Does the response to aspirin and clopidogrel vary over 6 months in patients with ischemic heart disease?

Abstract

Dual-antiplatelet therapy (DAPT) with aspirin and a P2Y12 inhibitor, mostly clopidogrel, is the default therapy in both acute coronary syndrome (ACS) and after intracoronary stents. It is well established that responses to antiplatelet therapy (APT), particularly clopidogrel, are subject to considerable interindividual variability. We investigated whether responses to APT in individuals vary significantly over time. Simultaneous assay with VerifyNow(™) and short thrombelastography (s-TEG) was performed before and at four time points over 6 months after hospital discharge in 40 patients receiving DAPT. Serum thromboxane B2 levels were also measured. While aspirin response units (ARU) by VerifyNow(™) and serum thromboxane B2 levels remained stable over time, arachidonic acid (AA)-mediated platelet aggregation with s-TEG (i.e. area under the curve at 15 min in AA channel, AUC15AA ) increased at 1 week compared with predischarge (P < 0.008).
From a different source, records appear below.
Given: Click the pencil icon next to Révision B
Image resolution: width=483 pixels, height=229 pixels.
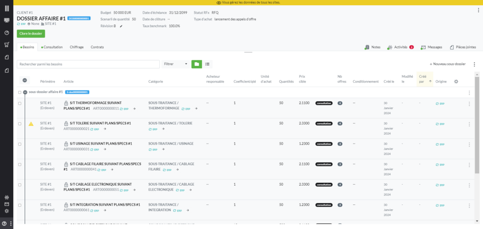Looking at the screenshot, I should pyautogui.click(x=121, y=26).
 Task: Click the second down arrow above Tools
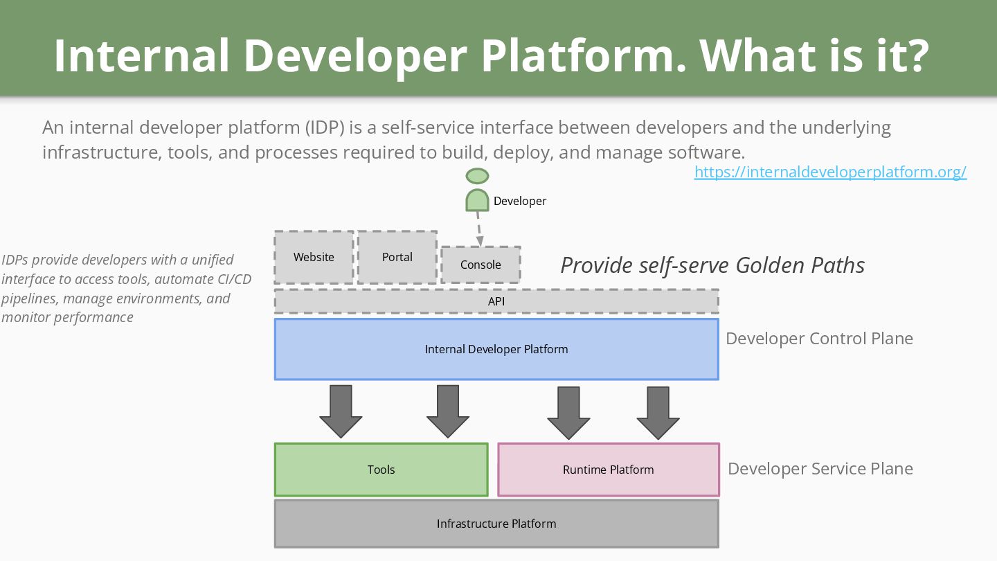(x=448, y=411)
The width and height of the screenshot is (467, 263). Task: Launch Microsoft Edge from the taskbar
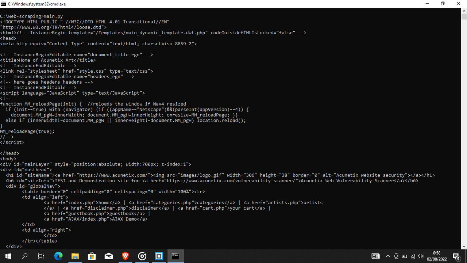pyautogui.click(x=58, y=256)
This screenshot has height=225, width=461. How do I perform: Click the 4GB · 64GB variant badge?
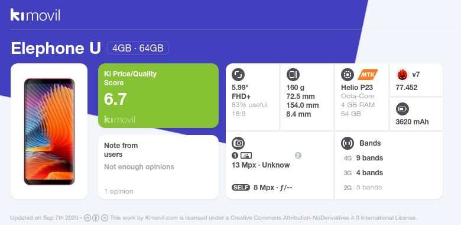[138, 48]
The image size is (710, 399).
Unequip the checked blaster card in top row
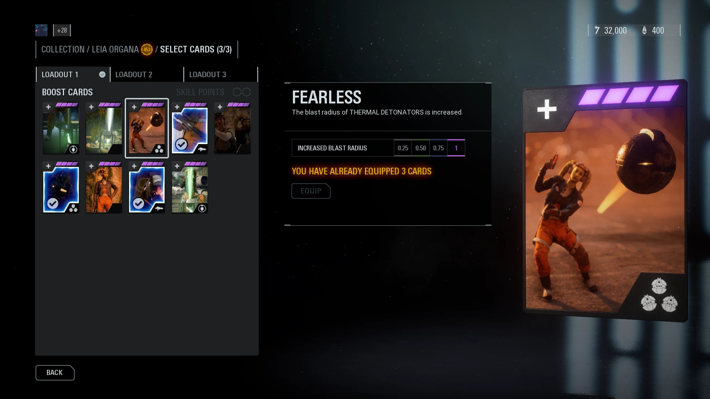(190, 128)
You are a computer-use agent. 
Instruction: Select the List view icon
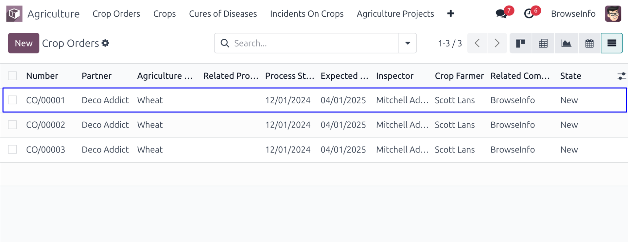[612, 43]
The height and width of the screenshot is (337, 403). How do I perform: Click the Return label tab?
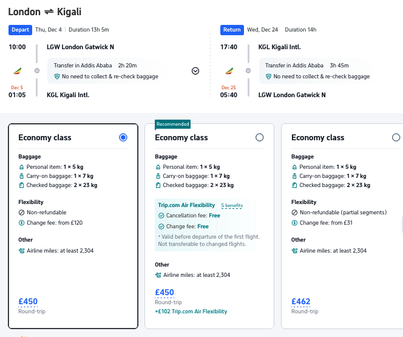[x=232, y=30]
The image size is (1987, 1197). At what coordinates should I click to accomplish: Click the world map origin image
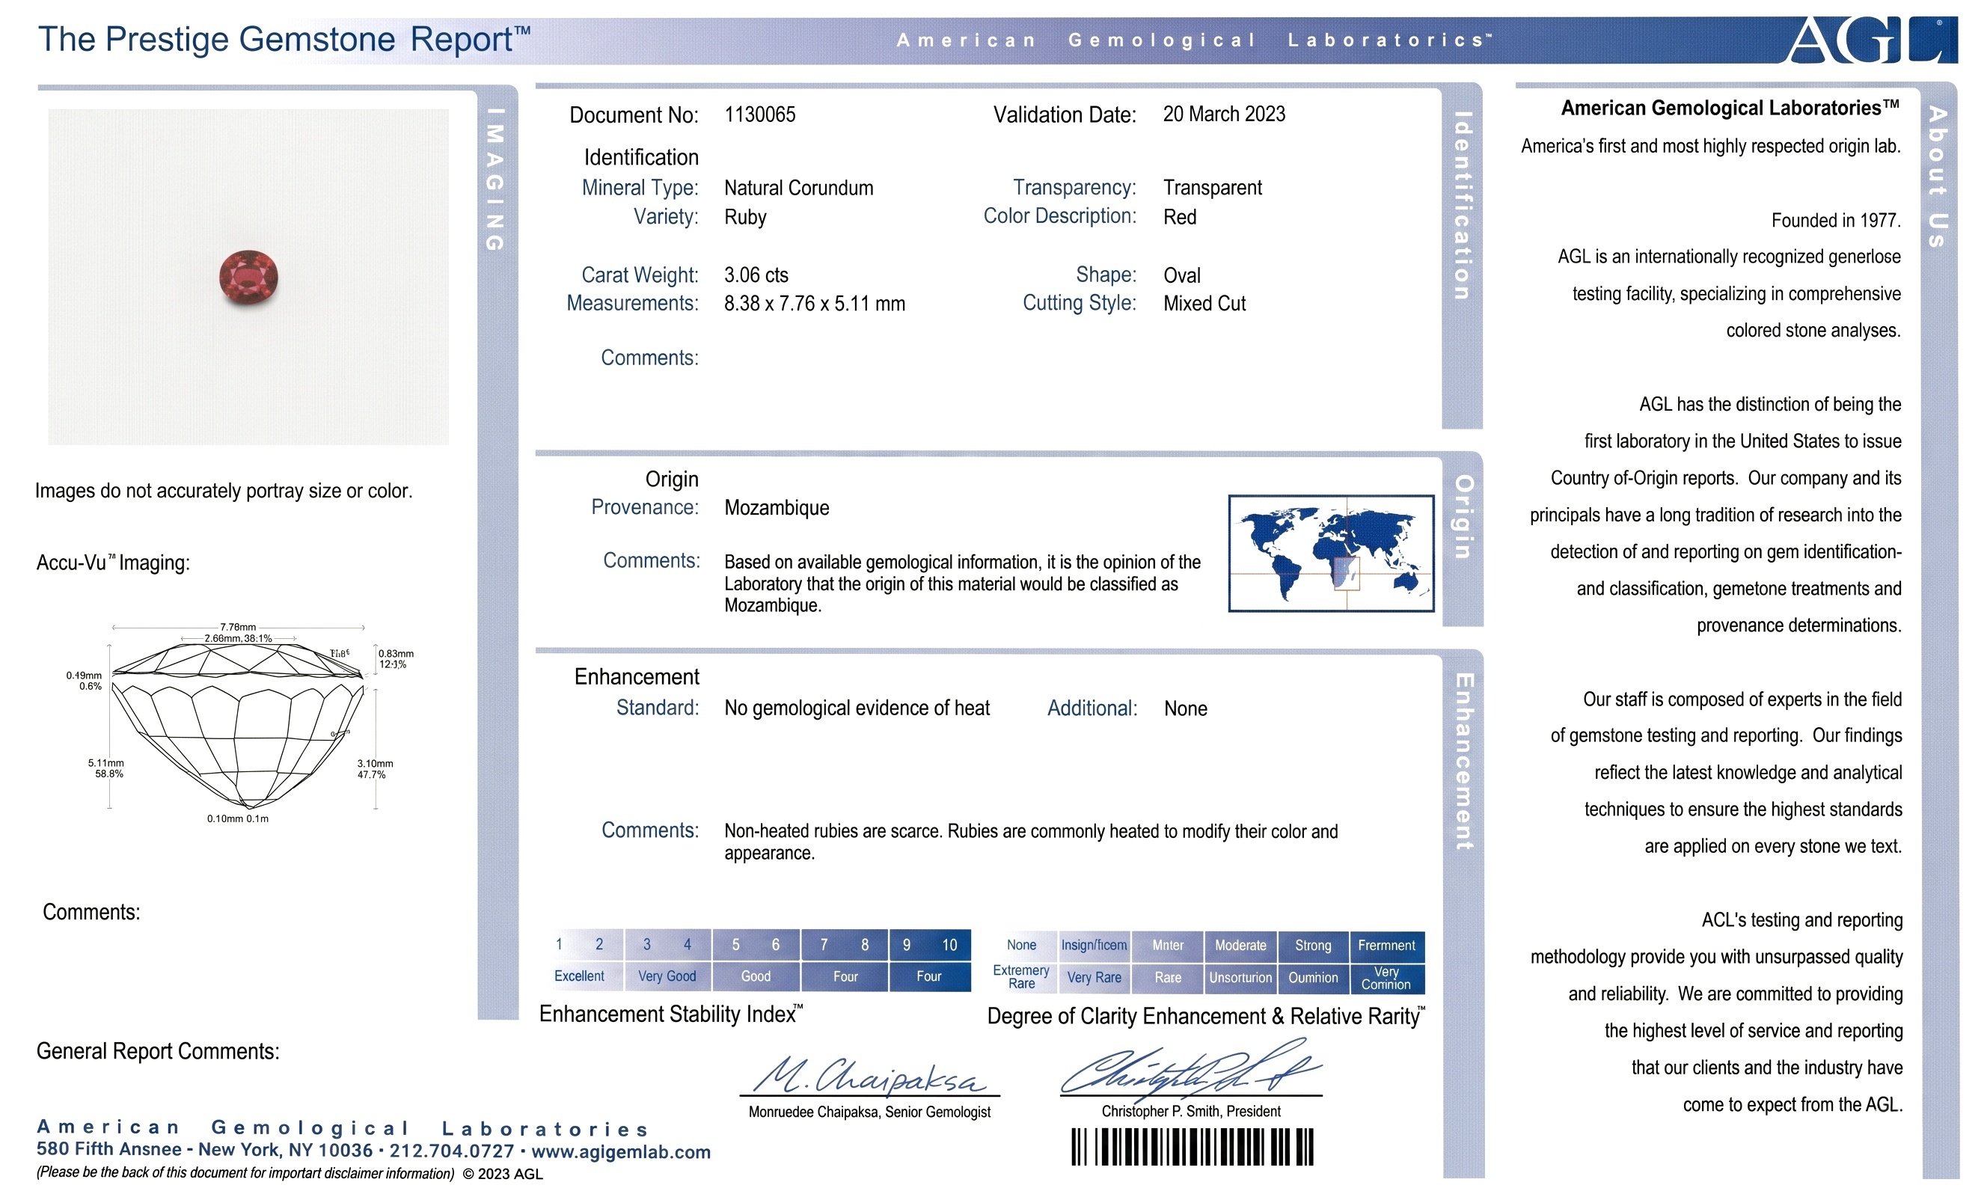coord(1331,553)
In addition, platelet reactivity units (PRU) by VerifyNow(™) (P = 0.046) and adenosine diphosphate (ADP)-mediated platelet aggregation with s-TEG (i.e. AUC15ADP ) also increased at 1 week compared with predischarge (P = 0.026). There were no significant changes in either platelet reactivity or rates of high on-treatment platelet reactivity while receiving clopidogrel beyond 1 week. This study demonstrates important variability in responses to APT within individuals between predischarge and 1 week but not thereafter. The use of a single early (predischarge) platelet function assay as an indicator of future response may therefore be flawed. The design of future strategies to assess individual responses for tailored therapy needs to take this into account.